By Linda Dillman
It is difficult to navigate John Street and West Street in Canal Winchester when vehicles are parked on both sides of the streets.
Canal Winchester City Council is considering legislation to restrict parking to one side of both streets following recommendations by Public Service Director Matt Peoples.
John Street is 26 feet wide and West Street is 23 feet wide. The width of an average emergency squad is a little over 10 feet and a large truck, mirror to mirror, can be nearly as wide as an emergency squad.
“You have to go pretty slow to get through there (John Street),” said Peoples. “My mirrors had less than a foot clearance. We’re proposing no parking on the fire hydrant side of the street.”
Madison Township Fire Chief Robert Bates said the fire department prefers the no parking restriction on the hydrant side to coincide with the hydrants and a no parking within 10 feet of a fire hydrant regulation.

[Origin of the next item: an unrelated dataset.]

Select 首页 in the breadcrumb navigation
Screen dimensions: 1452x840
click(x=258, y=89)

“It would be consistent with the balance (of streets) within the subdivision,” said Bates. “I came through the area and it is a tight fit.”

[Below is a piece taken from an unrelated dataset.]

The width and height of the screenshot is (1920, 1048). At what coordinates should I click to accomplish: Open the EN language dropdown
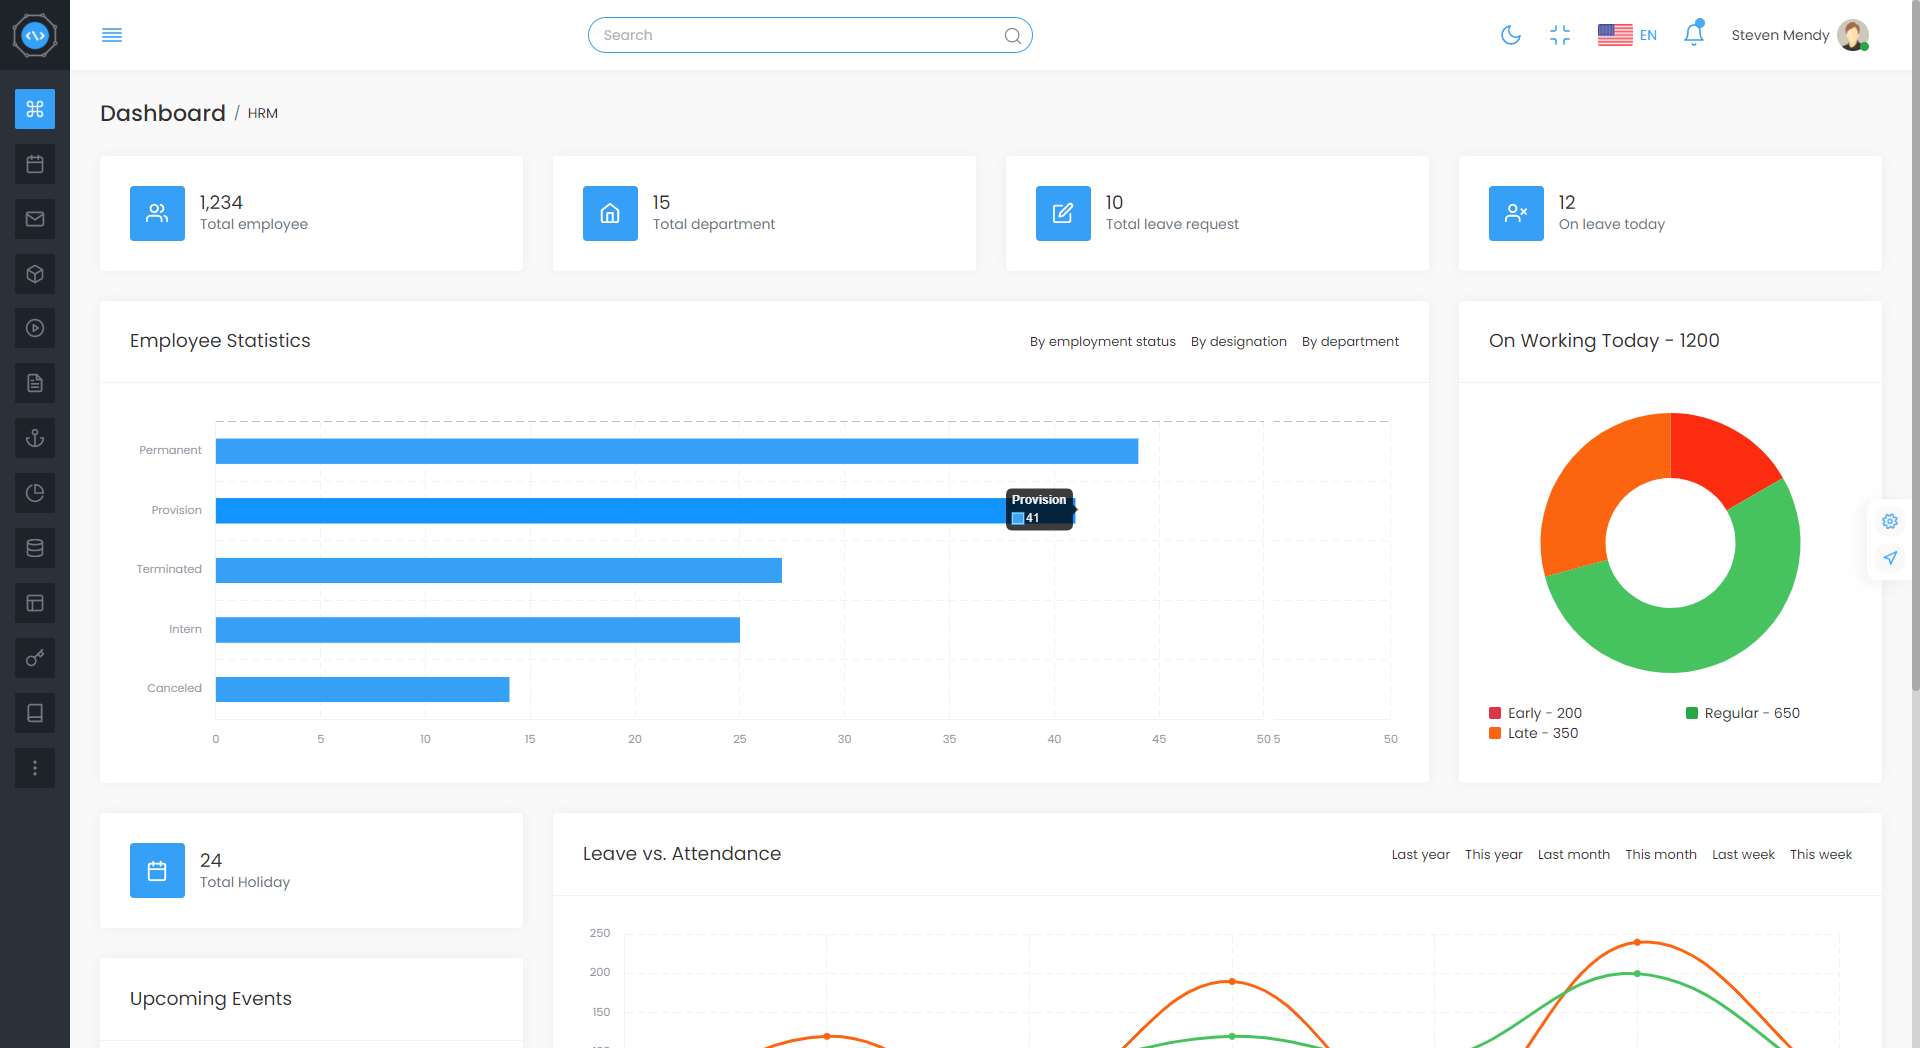click(1627, 35)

City Construction Services Manager William Sims said the non-hydrant side of John Street is lined with curb cuts. He said if the parking restriction was enforced on the curb-cut side, it would greatly reduce the number of available parking spaces.

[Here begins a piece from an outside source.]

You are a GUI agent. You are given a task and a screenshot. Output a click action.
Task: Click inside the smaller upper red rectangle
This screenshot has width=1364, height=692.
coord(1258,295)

“The situation on West Street is a whole lot worse,” said Peoples. “I almost clipped a mirror driving down the street. It’s very, very tight. A few residents are parking on the street a little more (since the street was improved). It’s a big safety issue. We would like to put no parking on the west side of West Street to coincide with the fire hydrants.”
Gender Road roundabout
Sims said the city wants to educate drivers on how to negotiate the planned roundabout at the intersection of Gender and Lithopolis Roads.
“We’re going to do general education about roundabouts and start that on Labor Day,” said Sims. “We established a website for the roundabout and then we’ll move into sharing information with our community shareholders, particularly farmers. We’re doing our best to pull things pertinent to us together in a meaningful way.”
Sims said construction on the roundabout will begin in the spring with some work will be done prior to the end of the 2013-14 school year. The majority of the construction will take place during the summer.
“Ideally, we’ll have the road useable by the time school starts,” said Sims, who said construction and city representatives will meet with the schools, fire and police departments, farmers and Lithopolis to discuss concerns.